When testing ideas, the clearest signal of a top-priority problem is a customer's immediate willingness to commit to a large contract. Hesitation, requests for monthly plans, or budget excuses are strong indicators of a low-priority, "nice-to-have" problem.
In enterprise AI, competitive advantage comes less from the underlying model and more from the surrounding software. Features like versioning, analytics, integrations, and orchestration systems are critical for enterprise adoption and create stickiness that models alone cannot.
Product-market fit is confirmed through repetition. For Decagon, it was when the fifth and sixth customers independently described the same core problem, cited the same failed competitors, and expressed immediate willingness to buy, proving a repeatable market need.
Instead of starting with a scalable platform, Decagon built bespoke, perfect solutions for its first few enterprise customers. This validated their ability to solve the core problem deeply. Only after proving this value did they abstract the common patterns into a platform.
Instead of a generic presentation, Decagon scrapes a prospect's public data to build a working, tailored demo before the first sales call. This simulates the prospect's actual workflows, vividly demonstrating immediate value and accelerating the sales cycle.

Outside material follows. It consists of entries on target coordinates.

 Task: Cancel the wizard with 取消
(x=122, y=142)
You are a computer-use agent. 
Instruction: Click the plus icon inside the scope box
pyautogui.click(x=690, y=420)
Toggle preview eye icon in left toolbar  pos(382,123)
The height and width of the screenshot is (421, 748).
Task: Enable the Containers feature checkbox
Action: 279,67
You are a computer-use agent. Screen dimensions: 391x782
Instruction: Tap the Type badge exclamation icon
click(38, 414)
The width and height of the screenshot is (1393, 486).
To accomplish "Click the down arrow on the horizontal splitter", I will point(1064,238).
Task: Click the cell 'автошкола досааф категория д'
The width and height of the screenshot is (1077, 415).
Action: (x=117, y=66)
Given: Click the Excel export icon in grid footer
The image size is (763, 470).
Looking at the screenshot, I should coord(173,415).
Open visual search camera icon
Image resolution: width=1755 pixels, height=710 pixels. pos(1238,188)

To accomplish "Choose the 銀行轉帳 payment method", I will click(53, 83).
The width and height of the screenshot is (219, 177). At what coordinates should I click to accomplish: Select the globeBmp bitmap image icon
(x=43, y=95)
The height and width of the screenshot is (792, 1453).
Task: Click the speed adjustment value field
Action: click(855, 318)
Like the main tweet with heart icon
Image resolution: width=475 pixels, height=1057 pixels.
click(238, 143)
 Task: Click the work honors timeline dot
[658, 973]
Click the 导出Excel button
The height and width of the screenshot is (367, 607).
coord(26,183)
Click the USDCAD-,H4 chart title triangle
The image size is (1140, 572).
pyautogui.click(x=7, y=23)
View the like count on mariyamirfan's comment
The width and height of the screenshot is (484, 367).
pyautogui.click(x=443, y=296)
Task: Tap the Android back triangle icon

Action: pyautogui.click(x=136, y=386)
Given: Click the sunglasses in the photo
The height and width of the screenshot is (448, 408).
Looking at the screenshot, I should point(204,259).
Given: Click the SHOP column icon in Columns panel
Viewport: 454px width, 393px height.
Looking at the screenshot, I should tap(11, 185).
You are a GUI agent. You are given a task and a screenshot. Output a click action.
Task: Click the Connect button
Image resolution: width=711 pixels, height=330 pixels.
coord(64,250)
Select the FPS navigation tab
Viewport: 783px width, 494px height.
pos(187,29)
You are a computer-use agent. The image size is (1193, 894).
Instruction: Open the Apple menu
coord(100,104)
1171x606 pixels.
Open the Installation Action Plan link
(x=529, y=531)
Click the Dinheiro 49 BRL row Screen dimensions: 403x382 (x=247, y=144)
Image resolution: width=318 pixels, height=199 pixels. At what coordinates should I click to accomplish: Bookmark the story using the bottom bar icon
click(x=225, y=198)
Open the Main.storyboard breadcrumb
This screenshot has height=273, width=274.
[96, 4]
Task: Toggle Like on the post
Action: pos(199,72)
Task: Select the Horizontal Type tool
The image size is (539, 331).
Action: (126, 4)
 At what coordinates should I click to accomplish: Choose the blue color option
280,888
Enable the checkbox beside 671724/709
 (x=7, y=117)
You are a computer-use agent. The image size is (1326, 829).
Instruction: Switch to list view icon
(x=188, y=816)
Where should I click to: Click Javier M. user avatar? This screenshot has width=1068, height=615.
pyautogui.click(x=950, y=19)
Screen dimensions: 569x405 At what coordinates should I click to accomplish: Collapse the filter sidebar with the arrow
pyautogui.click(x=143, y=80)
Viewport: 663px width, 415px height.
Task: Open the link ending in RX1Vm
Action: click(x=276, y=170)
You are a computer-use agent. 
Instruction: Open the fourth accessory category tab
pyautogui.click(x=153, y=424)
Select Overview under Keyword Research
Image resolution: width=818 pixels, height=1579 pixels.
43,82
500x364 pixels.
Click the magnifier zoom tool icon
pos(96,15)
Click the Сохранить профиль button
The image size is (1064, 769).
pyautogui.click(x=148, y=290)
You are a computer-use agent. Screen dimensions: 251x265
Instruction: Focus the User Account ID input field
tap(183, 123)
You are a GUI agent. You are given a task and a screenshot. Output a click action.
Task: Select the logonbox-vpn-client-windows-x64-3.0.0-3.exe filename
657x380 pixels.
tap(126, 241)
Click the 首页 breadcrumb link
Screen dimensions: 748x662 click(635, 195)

If a large customer drags out a pilot indefinitely, it's a sign that your solution isn't solving a visceral, high-priority pain. When the need is urgent, enterprises will "bulldoze" through internal bureaucracy to get the product into production quickly.
By staying as a two-person technical team, Decagon's founders maintained extreme agility. They spent days talking to customers and nights coding, allowing them to iterate rapidly to product-market fit without the overhead of recruiting or managing a team.
Instead of guessing your competitive advantage, ask potential customers which other solutions they've evaluated and why those products didn't work for them. They will explicitly tell you the market gaps and what you need to build to win.
First-time founders often over-intellectualize strategy. Decagon's founder learned from his first startup that a better approach is to talk directly to customers to discover their real problems, rather than creating a grand plan in a vacuum that fails upon market contact.